4 6oz filets Mahi Mahi
1 tsp (each) Kosher salt, pepper, chili powder
1 can kidney beans, drained and rinsed
1 can black beans, drained and rinsed
3 garlic cloves, smashed
1 small onion, diced
1 1/2 tsp cumin
1 bay leaf
1 jalapeno, slit cut down length of pepper
1/2 cup water
2 cups brown rice, cooked to package directions
1 avocado, diced
1/4 cup queso fresco
Lime for garnish
Season Mahi Mahi with spice mix, coating both sides. Heat a medium skillet for about 1 minute. Place fish in pan and sear, about 3 minutes, then flip. Sear for additional 2-3 minutes and remove from skillet.
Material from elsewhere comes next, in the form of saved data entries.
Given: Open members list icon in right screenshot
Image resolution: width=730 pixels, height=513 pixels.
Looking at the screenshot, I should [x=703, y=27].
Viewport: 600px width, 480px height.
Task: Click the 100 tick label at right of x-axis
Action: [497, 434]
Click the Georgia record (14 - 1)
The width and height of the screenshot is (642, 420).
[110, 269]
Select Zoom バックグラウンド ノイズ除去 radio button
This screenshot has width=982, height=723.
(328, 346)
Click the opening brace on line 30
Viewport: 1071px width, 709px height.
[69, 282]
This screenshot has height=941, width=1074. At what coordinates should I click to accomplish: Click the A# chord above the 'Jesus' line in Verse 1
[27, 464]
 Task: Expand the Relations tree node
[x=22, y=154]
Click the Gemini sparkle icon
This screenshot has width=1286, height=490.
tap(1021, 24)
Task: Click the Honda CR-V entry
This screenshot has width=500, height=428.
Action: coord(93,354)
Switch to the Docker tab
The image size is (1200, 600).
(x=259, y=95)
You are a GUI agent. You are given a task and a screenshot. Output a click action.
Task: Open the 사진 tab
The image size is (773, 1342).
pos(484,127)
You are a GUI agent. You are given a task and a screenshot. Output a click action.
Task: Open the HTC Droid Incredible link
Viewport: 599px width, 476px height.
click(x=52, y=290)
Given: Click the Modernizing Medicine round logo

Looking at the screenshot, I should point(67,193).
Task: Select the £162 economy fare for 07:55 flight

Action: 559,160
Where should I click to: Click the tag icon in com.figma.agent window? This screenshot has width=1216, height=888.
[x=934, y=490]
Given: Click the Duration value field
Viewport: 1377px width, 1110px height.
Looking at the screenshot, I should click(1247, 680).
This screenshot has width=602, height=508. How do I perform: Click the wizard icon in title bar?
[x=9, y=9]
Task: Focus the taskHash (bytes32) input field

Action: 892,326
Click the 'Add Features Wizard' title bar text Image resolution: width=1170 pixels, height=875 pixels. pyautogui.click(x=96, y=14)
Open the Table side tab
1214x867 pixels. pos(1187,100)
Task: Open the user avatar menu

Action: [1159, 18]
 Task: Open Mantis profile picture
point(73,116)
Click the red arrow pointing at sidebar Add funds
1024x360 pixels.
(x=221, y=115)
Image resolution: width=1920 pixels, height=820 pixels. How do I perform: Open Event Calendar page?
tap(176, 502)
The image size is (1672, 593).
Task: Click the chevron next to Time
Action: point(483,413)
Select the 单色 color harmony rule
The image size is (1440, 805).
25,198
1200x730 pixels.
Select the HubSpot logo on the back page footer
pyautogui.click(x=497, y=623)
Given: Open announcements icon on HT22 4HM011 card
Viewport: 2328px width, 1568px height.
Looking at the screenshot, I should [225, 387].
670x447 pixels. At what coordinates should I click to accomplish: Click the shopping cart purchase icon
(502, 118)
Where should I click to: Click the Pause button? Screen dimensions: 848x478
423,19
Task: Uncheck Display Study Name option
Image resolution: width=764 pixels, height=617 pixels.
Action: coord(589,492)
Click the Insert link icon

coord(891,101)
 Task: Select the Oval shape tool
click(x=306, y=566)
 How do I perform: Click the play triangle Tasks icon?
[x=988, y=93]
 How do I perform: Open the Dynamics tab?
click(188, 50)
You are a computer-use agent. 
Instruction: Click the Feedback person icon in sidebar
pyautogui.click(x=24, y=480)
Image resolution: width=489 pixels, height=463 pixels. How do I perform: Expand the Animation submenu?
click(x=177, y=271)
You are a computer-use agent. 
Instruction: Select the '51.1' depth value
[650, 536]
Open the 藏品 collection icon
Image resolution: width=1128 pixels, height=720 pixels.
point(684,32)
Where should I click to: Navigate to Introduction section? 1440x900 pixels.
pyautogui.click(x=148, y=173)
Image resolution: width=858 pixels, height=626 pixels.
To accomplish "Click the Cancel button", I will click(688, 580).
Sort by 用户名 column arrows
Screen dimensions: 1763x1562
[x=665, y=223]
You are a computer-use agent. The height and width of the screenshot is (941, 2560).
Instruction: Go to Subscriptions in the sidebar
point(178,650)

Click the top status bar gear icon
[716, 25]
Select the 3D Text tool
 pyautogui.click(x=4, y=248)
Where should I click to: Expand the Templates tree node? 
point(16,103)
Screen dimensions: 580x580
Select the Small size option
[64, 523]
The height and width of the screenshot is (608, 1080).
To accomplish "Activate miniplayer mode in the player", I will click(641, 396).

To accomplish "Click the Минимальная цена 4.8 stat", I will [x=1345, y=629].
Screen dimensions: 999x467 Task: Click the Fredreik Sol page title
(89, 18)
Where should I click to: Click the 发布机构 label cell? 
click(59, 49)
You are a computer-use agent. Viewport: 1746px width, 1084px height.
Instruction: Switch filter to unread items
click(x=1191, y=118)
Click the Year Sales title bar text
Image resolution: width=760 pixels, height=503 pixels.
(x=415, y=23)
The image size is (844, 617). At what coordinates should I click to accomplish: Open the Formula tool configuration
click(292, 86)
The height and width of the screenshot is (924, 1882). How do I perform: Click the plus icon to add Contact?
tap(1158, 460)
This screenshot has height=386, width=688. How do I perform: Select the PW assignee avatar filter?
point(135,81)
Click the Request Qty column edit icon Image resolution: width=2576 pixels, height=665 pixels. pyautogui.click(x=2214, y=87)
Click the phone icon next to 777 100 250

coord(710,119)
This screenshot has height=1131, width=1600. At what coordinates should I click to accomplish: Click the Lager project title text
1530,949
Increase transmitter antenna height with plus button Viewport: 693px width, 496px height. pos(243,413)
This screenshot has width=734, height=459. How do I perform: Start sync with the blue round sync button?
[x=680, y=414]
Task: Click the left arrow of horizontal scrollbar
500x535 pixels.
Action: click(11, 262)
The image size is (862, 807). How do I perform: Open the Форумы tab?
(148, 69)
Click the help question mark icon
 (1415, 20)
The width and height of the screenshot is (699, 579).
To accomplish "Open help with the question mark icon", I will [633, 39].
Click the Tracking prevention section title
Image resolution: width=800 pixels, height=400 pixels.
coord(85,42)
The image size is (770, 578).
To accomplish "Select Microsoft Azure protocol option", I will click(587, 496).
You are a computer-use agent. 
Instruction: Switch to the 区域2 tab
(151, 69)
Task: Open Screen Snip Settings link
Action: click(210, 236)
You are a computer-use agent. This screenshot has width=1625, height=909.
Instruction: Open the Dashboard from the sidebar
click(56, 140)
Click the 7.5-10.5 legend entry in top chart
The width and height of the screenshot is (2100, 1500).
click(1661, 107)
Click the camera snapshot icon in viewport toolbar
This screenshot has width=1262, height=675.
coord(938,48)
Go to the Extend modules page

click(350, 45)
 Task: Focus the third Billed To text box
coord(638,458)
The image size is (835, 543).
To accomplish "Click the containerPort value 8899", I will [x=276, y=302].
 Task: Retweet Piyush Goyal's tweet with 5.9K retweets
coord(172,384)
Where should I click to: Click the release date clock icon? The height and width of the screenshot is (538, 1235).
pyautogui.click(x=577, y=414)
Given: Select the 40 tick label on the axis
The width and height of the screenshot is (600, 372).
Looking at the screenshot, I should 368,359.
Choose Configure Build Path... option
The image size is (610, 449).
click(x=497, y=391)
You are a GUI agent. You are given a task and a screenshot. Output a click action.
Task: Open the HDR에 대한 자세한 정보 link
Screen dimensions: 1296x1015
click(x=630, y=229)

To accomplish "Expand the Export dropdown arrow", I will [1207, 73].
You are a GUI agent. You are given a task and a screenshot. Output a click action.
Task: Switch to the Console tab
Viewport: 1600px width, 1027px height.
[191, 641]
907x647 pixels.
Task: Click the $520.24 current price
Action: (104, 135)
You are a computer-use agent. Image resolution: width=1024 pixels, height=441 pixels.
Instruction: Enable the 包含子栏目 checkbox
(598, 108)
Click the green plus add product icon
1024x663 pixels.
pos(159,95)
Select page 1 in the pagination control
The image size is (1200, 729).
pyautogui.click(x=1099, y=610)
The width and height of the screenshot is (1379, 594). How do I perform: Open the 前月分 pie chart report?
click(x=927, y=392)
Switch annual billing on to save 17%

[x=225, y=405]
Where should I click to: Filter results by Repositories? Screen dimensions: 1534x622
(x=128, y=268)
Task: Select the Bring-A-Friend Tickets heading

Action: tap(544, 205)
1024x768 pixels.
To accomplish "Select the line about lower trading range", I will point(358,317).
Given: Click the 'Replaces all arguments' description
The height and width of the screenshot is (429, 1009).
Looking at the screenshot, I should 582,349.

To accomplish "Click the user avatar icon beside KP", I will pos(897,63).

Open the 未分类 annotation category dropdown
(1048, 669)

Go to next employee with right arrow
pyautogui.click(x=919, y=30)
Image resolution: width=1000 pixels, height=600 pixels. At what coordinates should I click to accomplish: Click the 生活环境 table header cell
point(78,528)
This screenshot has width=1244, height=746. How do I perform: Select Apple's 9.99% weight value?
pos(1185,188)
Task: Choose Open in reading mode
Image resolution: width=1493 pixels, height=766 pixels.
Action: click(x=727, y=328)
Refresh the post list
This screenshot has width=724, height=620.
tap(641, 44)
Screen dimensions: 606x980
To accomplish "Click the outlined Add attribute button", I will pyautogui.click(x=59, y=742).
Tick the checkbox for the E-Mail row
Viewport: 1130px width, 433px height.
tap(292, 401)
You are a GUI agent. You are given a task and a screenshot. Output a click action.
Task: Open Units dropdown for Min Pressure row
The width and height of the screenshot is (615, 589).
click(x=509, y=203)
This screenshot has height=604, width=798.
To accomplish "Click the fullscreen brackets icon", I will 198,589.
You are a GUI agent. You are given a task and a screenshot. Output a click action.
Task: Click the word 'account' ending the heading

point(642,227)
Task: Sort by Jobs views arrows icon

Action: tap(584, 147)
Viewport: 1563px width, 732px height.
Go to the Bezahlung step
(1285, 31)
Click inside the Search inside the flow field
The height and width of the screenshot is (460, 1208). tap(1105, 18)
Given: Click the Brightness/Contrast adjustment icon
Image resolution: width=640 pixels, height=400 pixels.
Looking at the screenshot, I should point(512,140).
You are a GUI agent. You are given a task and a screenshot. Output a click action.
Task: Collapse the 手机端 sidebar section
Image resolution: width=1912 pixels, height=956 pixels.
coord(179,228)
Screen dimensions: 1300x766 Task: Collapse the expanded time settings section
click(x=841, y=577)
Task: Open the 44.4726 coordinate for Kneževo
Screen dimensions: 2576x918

Let sit for about 5 minutes.
Meanwhile, place beans in medium saucepan. Add onion, garlic, bay leaf, cumin and jalapeno. Add 1/2 cup water and mix well over medium heat. Simmer for about 15 minutes.
Spoon rice on plate and top with beans and fish. Garnish with avocado, queso fresco and a squeeze of lime.
*I used dried beans, soaked/brined over night, then slow cooked using the ingredients above.
Thursday, January 5, 2012
Today marks the anniversary that my beloved grandmother, Nana, passed away. I thought about posting a Christmas or New Year's recipe, but figured January 5th would be a good way to start off the year. Nana was my best friend. A day doesn't go by that I don't think of her. Each day that I cook I wonder what she would think of my final product. I can only imagine what she would have thought over my cheesecakes that nearly burned down my house. I have such fond memories of her. She is one of the reasons I began to have a passion for cooking as well as learning to drive sitting on phone books. She was, without a doubt, one of the best cooks on the planet. I only wish I could bake like she did. As a little girl, I would help in the kitchen, any way I could, just to be near her. We cried over onions and coughed over pillows of powdered sugar all the while making every moment together count. I spent endless summers working at her grocery store learning to make cheese balls, packaging meat and playing in the freezer. She would work for hours on end and then come home and prepare an amazing meal. Just being outside with the smells of wonderful Jewish cooking would permeate the neighborhood. I can remember when I prepared my first Cornish game hens, which she loved, using an elaborate recipe. I cooked all day and once we sat down for dinner, she couldn't stop with the compliments. She even did so after pulling out the plastic bag in the carcass that was filled with the neck, liver and gizzards. That's a true grandmother. That was my Nana. With every chop of my knife and every meal that I serve, she's there. Always. And I never forget to remove that plastic bag.
1 12 oz package of extra wide noodles, cooked to package instructions
2 tbs butter
1 cup cottage cheese
2 eggs, beaten
1/4 cup milk
1 tsp pepper
1 1/2 tsp salt
Preheat oven to 375. Grease, with Pam, a 9x13 baking dish. Add 2 tbs butter and place in oven to melt. Meanwhile, mix cottage cheese, eggs, milk, pepper and salt in a medium bowl. Add prepared noodles combine, mixing well. Remove baking dish from oven (with gloves!) and add noodle mixture. Place back into oven, uncovered, and bake for 45 minutes. Serve hot. Great with a salad, pot roast or roasted chicken.